Puro avestrucismo es pretender que las contradicciones de la sociedad cubana son “no antagónicas”, que se pueden expresar en el debate interno de un partido, por demás, el único partido legal que existe en Cuba; dinamitar los puentes con una sociedad civil en franca expansión, convertir a la cultura en un editorial de Granma. Cuba es un país cada vez más plural, y por mucho que invoquen a la momia de Lenin y el “no pasarán”, ya todo el poder no puede estar en manos de los bolcheviques; el poder hay que socializarlo, hay que compartirlo, hay que negociarlo a nivel de prácticas y a nivel de discursos. La patria ya no es gobernable a golpe de consignas y mucho menos a golpe de tonfas.

Mientras tanto, en lo que el Gobierno continuaba estudiando, sin prisas pero sin pausas, la cuadratura del círculo y los medios de comunicación del Estado/Partido/Gobierno seguían apelando al pasado glorioso, llegó la epidemia de coronavirus y todo se desestructuró más de lo que estaba, hasta la esperanza, hasta ese arte infinito de la paciencia que ha caracterizado a la nación en su historia reciente. La gente se cansó. Daba igual si el “imperio”, la CIA, los influencers, el bloqueo yanqui, el show de Otaola, las damas de blanco, Yoani Sánchez, los blogueros, las redes sociales y la madre, la mismísima madre de todos los tomates se la tenían jurada al generalato y al Consejo de Ministros. La gente no pudo más con las colas, con la falta de medicamentos, con la desesperanza, con el calor agobiante que hay en nuestras ciudades desarboladas, con los derrumbes, con la “muela” del televisor, con Humbertico y sus shows acerca de la “canalla mediática”. Se armó, como se arma en nuestros países del Caribe, uno de esos salpafueras que después pasan a los libros de historia.

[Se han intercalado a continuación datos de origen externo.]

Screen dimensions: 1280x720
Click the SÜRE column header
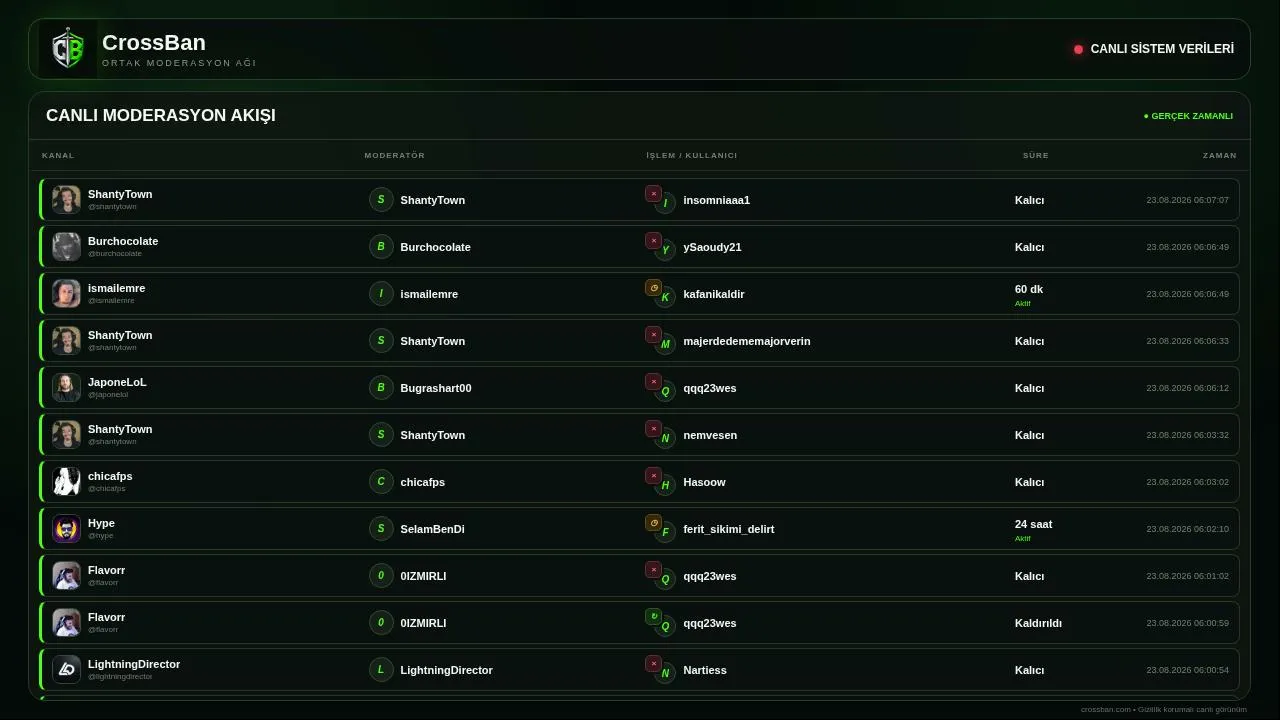coord(1036,155)
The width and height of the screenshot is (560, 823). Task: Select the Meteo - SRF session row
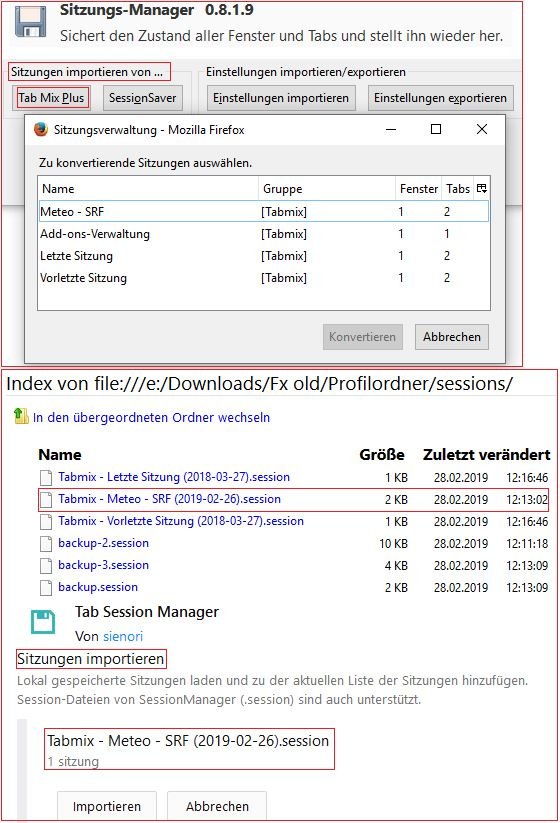(264, 212)
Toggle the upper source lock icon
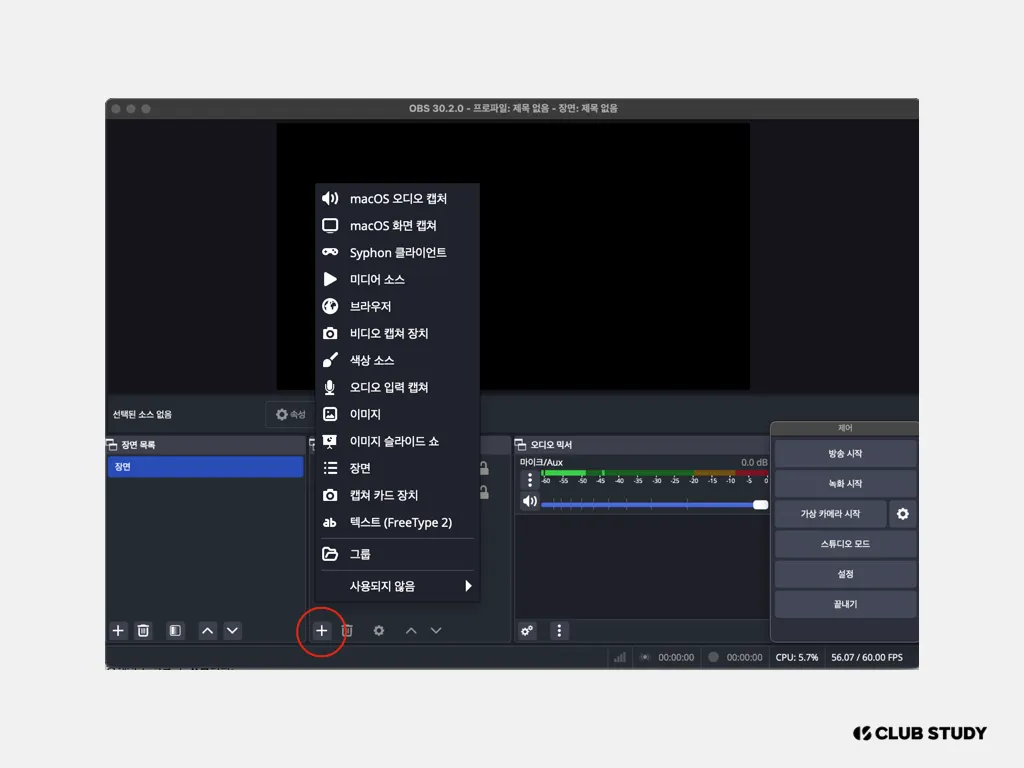Image resolution: width=1024 pixels, height=768 pixels. click(484, 468)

Estas manifestaciones populares son la punta del iceberg, la lava que se escapa del volcán, pero en esencia son el resultado de problemas estructurales que vienen arrastrándose desde hace décadas, de problemas que hacen metástasis en este gobierno de la continuidad. La continuidad, sépanlo bien, terminó el 11 de julio. La continuidad y la pausa. Los cubanos, todos nosotros, ya comenzamos a andar.